= 2017 in weightlifting =

This article lists the main weightlifting events and their results for 2017.

==World weightlifting championships==
- April 1 – 11: 2017 Youth World Weightlifting Championships in THA Bangkok
  - CHN and KAZ won 3 gold medals each. China won the overall medal tally.
- June 15 – 23: 2017 Junior World Weightlifting Championships in JPN Tokyo
  - CHN won both the gold and overall medal tallies.
- November 28 – December 5: 2017 World Weightlifting Championships in USA Anaheim, California
  - Note: This event was scheduled for Penang, but cancelled, due to alleged domestic political issues in the nation.
  - COL, IRI, and GEO won 2 gold medals each. Colombia, Iran, and THA won 5 overall medals each.

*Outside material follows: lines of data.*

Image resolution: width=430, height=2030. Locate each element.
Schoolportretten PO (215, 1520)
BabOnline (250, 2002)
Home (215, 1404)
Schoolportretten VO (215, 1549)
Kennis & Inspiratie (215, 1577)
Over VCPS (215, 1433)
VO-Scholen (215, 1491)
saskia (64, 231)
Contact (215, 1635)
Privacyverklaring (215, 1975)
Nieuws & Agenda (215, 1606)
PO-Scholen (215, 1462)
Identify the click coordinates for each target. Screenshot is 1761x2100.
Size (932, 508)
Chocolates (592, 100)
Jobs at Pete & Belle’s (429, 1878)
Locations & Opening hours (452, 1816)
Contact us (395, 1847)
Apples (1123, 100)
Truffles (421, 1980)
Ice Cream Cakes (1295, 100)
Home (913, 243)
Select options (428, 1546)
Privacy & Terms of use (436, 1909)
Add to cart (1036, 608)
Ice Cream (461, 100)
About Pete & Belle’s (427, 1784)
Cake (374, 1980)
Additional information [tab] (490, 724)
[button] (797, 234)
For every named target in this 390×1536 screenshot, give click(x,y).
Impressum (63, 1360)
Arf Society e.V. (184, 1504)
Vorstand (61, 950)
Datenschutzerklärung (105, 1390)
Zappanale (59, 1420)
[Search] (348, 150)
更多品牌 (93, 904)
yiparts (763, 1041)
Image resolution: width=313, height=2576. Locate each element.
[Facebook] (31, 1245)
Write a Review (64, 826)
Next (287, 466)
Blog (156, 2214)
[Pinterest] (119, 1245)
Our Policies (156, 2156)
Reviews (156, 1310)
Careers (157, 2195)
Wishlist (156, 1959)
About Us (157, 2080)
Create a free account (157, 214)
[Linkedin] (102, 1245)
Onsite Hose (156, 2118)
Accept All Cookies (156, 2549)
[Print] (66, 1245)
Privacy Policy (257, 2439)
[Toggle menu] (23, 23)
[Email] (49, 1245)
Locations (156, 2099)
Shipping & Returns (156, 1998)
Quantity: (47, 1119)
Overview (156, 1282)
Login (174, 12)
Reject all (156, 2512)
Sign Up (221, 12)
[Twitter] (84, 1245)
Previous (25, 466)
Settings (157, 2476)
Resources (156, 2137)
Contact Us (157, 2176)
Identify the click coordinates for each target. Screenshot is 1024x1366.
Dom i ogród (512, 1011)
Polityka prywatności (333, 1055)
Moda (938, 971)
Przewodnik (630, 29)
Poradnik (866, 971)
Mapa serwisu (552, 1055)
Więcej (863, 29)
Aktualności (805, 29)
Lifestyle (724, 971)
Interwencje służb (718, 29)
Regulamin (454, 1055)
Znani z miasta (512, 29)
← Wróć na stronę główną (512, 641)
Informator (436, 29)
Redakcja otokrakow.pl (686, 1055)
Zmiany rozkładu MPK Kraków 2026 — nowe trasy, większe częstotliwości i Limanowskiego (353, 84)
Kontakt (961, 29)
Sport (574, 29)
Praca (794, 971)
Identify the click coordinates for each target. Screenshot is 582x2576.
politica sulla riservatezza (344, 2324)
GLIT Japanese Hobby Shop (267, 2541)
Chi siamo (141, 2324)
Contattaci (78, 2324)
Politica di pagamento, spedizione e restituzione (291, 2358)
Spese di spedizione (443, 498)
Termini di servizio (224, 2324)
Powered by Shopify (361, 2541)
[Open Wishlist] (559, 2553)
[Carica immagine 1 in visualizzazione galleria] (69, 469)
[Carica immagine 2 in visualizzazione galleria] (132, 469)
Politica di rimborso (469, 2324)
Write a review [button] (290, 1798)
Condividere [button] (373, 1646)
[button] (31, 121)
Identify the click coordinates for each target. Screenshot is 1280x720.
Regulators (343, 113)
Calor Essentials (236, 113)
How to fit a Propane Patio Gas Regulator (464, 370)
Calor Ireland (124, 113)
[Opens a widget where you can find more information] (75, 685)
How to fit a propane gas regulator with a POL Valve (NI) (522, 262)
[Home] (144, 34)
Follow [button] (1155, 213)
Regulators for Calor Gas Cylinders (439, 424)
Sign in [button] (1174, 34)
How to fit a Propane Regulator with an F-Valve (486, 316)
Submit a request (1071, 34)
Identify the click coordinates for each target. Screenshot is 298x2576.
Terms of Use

==Continental & regional weightlifting championships==
- April 1 – 9: 2017 European Weightlifting Championships in CRO Split, Croatia
  - RUS won both the gold and overall medal tallies.
- April 21 – 29: 2017 Asian Weightlifting Championships in TKM Ashgabat
  - CHN won both the gold and overall medal tallies.
- May 1 – 8: 2017 Pan American Junior Weightlifting Championships in ECU Guayaquil
  - COL and ECU won 22 gold medals each. Colombia won the overall medal tally.
- July 20 – 27: 2017 Pan American Weightlifting Championships in USA Miami
  - Overall team winners: COL (m) / COL (f)
  - Men: COL won both the gold and overall medal tallies.
  - Women: COL won the gold medal tally. Colombia and MEX won 5 overall medals each.
- July 20 – 27: 2017 African Weightlifting Championships in MRI Vacoas
  - EGY won the gold medal tally. ALG won the overall medal tally.
- July 22 – 30: 2017 Asian Junior and Youth Weightlifting Championships in NEP Kathmandu
  - Junior: CHN and PRK won 3 gold medals each. China won the overall medal tally.
  - Youth: CHN won the gold medal tally. UZB won the overall medal tally.
- September 3 – 9: 2017 Commonwealth and Oceania Weightlifting Championships in AUS Gold Coast, Queensland
  - Commonwealth Senior: IND won both the gold and overall medal tallies.
  - Commonwealth Junior: IND won both the gold and overall medal tallies.
  - Commonwealth Youth: IND won both the gold and overall medal tallies.
  - Oceania Senior: SAM won the gold medal tally. NZL won the overall medal tally.
  - Oceania Junior: NRU, NZL, and SAM won 3 gold medals each. AUS won the overall medal tally.
  - Oceania Youth: NRU won both the gold and overall medal tallies.
- September 17 – 24: 2017 Central American and Caribbean Weightlifting Championships in GUA Guatemala City
  - MEX and CUB won 6 gold medals each. Mexico won the overall medal tally.
- September 23 – 30: 2017 European Youth Weightlifting Championships in KOS Pristina
  - ROU won both the gold and overall medal tallies.
- October 7 – 14: 2017 African Junior and Youth Weightlifting Championships in UGA Entebbe
  - African Junior: ALG won both the gold and overall medal tallies.
  - African Youth: ALG won both the gold and overall medal tallies.
- October 15 – 22: 2017 European Junior & U23 Weightlifting Championships in ALB Durrës
  - ARM won the gold medal tally. RUS won the overall medal tally.
- October 28 – November 4: 2017 Pan American Youth Weightlifting Championships in COL Palmira
  - Men: COL won both the gold and overall medal tallies.
  - Women: COL won both the gold and overall medal tallies.
- November 17 – 22: 2017 South American Weightlifting Championships in COL Santa Marta
  - Note: This event was part of the 2017 Bolivarian Games.
  - COL won the gold medal tally. ECU won the overall medal tally.
- December 12 – 18: 2017 South American Junior and Youth Weightlifting Championships in PER Lima
  - Junior: ECU won the gold medal tally. Ecuador and PER won 10 overall medals each.
  - Youth: PER won both the gold and overall medal tallies.